Our train ride to Inverness starts at Edinburgh, Waverly Station.
Normally, if you dicided to pick up your ticket from the counter, you only have to go there and pick it up. Sounds logic.
But ...
You should take your credit card with you, to identify yourself. In fact you should've - correction: I should've taken the one credit card I'd made the payment with. Big mistake and too little time to get it all sorted out. We missed our train to Inverness.
Only one hour later with two new tickets in our hands, we got on a train to Perth where we had to change to a train to Inverness. No problem at all. When back home I will get a refund on the tickets I never used.
The train ride through the Grampian Mountains is breathtakingly beautiful. No picture out of a train's window can ever do it justice.
The sign says: Druimuachdar Pass - the highest point on the British Rail network.
Our first impression of Inverness: beautiful, little town and great path along the River Ness to do your evening run.
After our first (and last) full Scottish breakfast (you really can have tofu sausages instead of bacon and sausages) prepared by our nice hosts Margret and Angus, we left for a walk along the 'Great Glen Way'.
The way out of Inverness already is very nice along the River Ness, across the Ness Island and up Dunain Hill into the forest.
If you love to walk (and we do), it's a fantastic area to do just this. Unfortunately the pictures come without smell. Grass, leaves, the super fresh air and the Scottish pine makes one heavenly combination.
We walked for 4 hours then had to turn round to be able to get home in good time.
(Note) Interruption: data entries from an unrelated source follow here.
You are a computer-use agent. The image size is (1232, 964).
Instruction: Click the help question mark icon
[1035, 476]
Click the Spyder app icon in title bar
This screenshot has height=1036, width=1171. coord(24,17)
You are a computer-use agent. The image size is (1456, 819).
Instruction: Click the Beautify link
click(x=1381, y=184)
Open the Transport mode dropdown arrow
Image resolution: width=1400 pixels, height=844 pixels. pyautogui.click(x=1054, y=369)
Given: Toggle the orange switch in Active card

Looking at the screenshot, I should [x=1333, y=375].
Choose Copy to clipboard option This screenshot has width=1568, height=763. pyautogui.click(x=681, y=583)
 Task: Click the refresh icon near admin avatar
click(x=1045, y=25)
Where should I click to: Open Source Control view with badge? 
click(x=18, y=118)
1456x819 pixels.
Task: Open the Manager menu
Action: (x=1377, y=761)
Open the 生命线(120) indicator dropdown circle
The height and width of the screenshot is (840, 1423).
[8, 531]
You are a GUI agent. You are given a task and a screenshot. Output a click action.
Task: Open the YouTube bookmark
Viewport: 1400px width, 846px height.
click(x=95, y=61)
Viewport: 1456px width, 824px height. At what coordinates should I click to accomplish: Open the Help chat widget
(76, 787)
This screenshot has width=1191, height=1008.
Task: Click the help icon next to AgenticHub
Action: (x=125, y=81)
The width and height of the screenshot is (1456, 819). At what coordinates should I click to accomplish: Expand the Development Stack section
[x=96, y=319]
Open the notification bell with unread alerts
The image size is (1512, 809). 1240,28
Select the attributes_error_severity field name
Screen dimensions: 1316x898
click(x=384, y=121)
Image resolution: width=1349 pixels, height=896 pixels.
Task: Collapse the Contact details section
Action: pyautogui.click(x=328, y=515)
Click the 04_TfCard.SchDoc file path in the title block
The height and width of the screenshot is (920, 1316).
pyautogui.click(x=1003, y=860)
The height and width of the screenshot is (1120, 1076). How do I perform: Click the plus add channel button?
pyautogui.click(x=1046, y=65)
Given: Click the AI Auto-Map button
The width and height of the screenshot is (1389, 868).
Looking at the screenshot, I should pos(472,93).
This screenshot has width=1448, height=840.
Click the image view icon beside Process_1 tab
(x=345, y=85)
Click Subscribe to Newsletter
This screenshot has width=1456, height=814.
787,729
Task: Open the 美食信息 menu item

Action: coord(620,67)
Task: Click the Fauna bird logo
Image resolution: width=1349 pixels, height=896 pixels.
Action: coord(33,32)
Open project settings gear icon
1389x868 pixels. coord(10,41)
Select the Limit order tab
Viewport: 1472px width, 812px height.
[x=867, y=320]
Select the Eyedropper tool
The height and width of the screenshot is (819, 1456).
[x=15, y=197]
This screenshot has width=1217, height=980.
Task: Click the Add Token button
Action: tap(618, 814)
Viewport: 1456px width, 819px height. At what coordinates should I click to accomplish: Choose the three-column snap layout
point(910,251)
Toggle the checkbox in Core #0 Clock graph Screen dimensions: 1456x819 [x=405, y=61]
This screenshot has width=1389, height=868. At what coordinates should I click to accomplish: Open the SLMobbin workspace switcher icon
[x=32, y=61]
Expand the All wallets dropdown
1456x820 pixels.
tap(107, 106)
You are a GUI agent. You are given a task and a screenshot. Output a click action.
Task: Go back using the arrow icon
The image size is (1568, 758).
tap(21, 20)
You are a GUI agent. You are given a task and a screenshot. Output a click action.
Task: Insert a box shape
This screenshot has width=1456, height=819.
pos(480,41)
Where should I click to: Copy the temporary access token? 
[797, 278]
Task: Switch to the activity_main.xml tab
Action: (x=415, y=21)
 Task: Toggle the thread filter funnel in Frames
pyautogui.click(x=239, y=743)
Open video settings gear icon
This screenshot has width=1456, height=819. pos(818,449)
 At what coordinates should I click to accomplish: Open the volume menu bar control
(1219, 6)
That's when we met Sandy on his bike, who was in a nosy mood to talk to a pair of strangers and ask them where they were from. He told us that he knew all about Germany, because there are so many things on TV and he watches them all. When he learned we were about to head to the Isle of Skye he told us to beware of the ghosts. Obviously they're everywhere on the island ...
I will try to get one in front of my camera.